I certainly would not advocate disrespect or something, but I don't think we should feel like we can't voice our opinion.
Things don't change unless someone is going to make a bit of noise.
If that is the INTJ like role in society, we shouldn't shy away from it.
But it is of course a constant learning experience based on how do we convey what we want to express in the best way possible.

This is where I come into a funny zone. Beyond being nice and polite, there are times I am trying to explain my position, and I have to hide parts of it because I know if I state it entirely, it is going to offend their value, and they are likely to disregard my entire position.

For example, I come from a pretty conservative Islamic background, but I don't believe in anything that would resemble the religion. I know if I let people know that I don't believe they don't really care to listen to anything. I should clarify that it is not that I disbelieve in God, merely that I disbelief in the validity of the religious texts which forms religious doctrine. See how I had to clarify that :p I did that as I've learned that if I left it as is, someone would get hooked up on the debate of does God exist... and the conversation goes nowhere. My wife knows of my disbelief, and when it comes to religious topics, she's essentially said, "but you don't really believe, so I can't take your opinion on these topics" And she's pretty liberal. If it were to say it to other people, they wouldn't give me the time of day.

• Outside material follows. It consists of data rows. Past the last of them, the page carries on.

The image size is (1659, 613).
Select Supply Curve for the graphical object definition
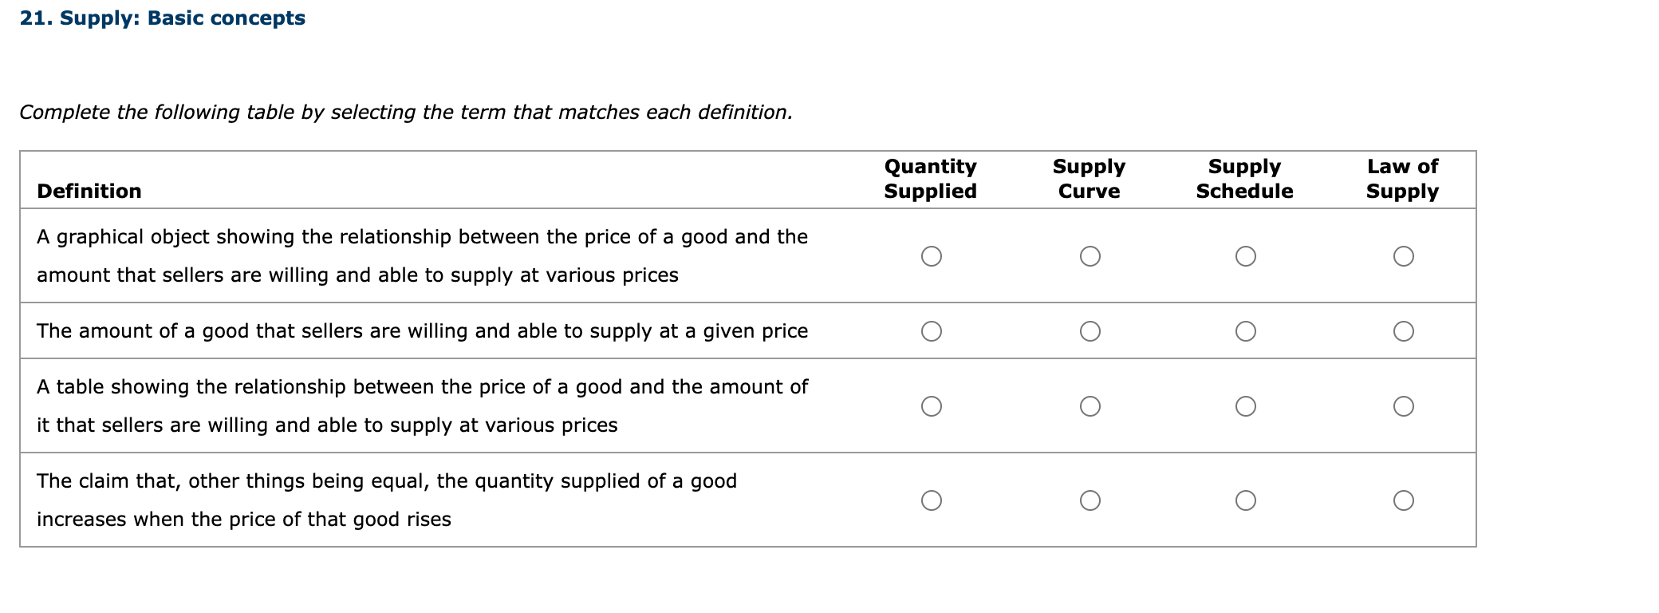1090,255
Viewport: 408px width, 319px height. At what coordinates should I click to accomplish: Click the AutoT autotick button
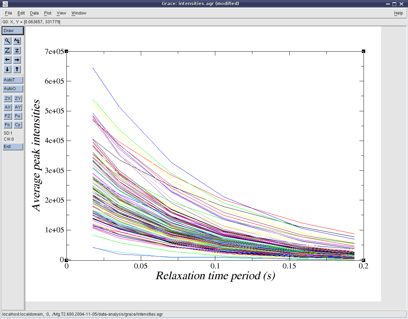click(13, 80)
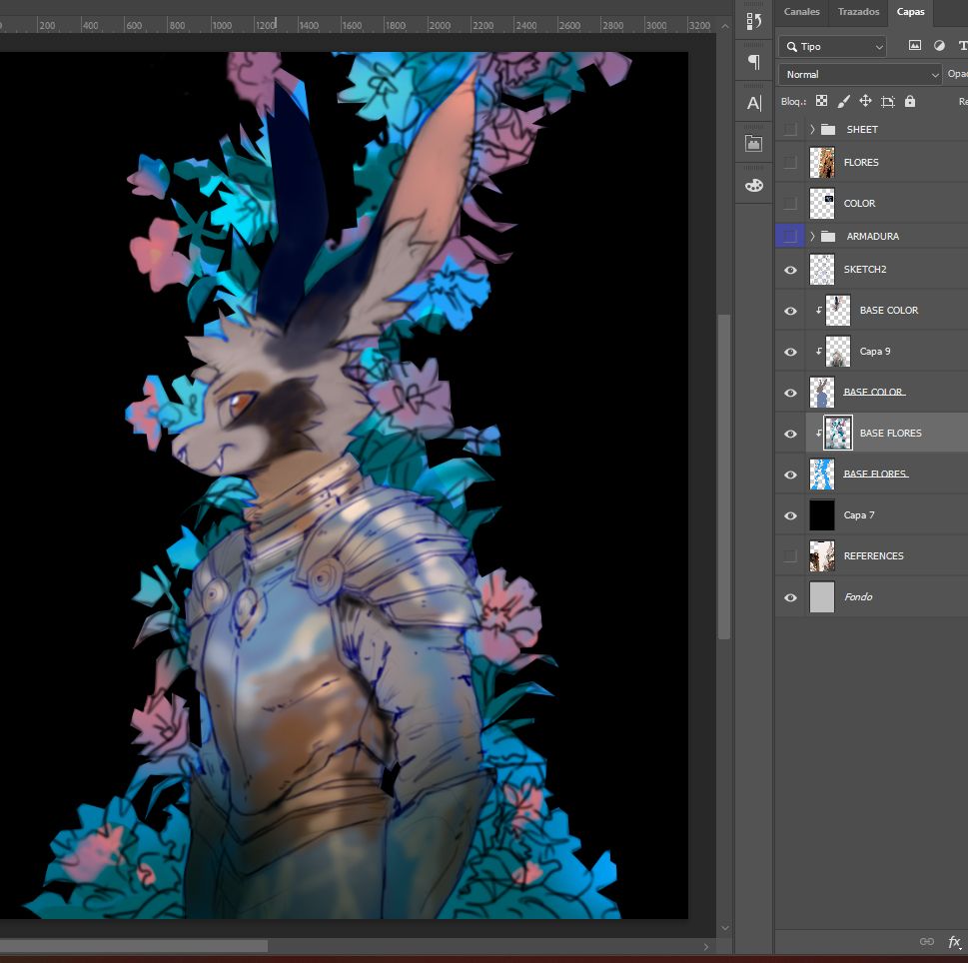Image resolution: width=968 pixels, height=963 pixels.
Task: Expand the SHEET layer group
Action: (812, 130)
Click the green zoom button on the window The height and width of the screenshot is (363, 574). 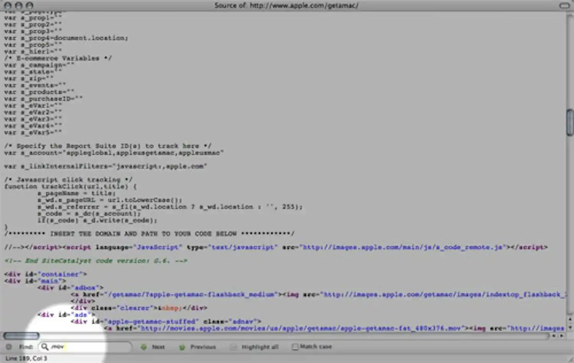click(x=29, y=6)
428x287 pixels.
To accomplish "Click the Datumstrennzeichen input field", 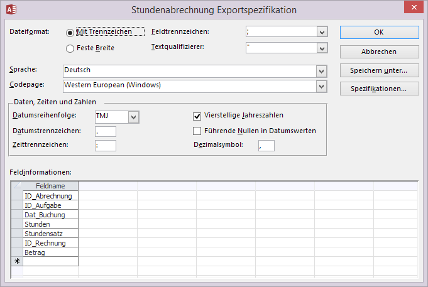I will 105,131.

Now with my wife, I of course felt I had to be 100% honest about my beliefs, but to everyone else, I find that I can express my views in a manner that is compatible with them, if I simply pretend I do believe, but I have a different (very liberal) interpretation. That part always makes me feel awkward.

Alternatively, sometimes calling something what it is can cause problems. I struggle a lot with this one as well.
A big problem with say public sector workers is that they are a monopoly. Perhaps for valid reasons.
But it is what it is... and many of the bad aspects of it are akin to say a gang/mafia extorting society. Now that is what I want to say in my head, but I know it is not going to fly with most people. The idea of associating a teacher or police officer a gang-member is not going to sit well with people's values. So, I try and voice that point of view about the lack of opportunity for everyone to be a public-sector worker, or who pays into taxation and who does not... or the harm caused by the war on drugs versus Walmart selling cheap products...

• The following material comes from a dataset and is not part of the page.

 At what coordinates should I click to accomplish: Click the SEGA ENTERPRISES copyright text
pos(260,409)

I used to have more trouble with this, but now I don't see as being as fake.
If talking to someone is communicating, and the purpose of communicating is conveying the point, any way you say it to enhance the ability of the point to be conveyed is a good thing.

And now writing this, maybe this even comes across as conceit :p I'm phrasing things a certain way because the 'emotional and value-based' people don't get offended. But whatever, I find this way much better than how I used to be as a teen and far more productive. Maybe I'll learn better ways in the future.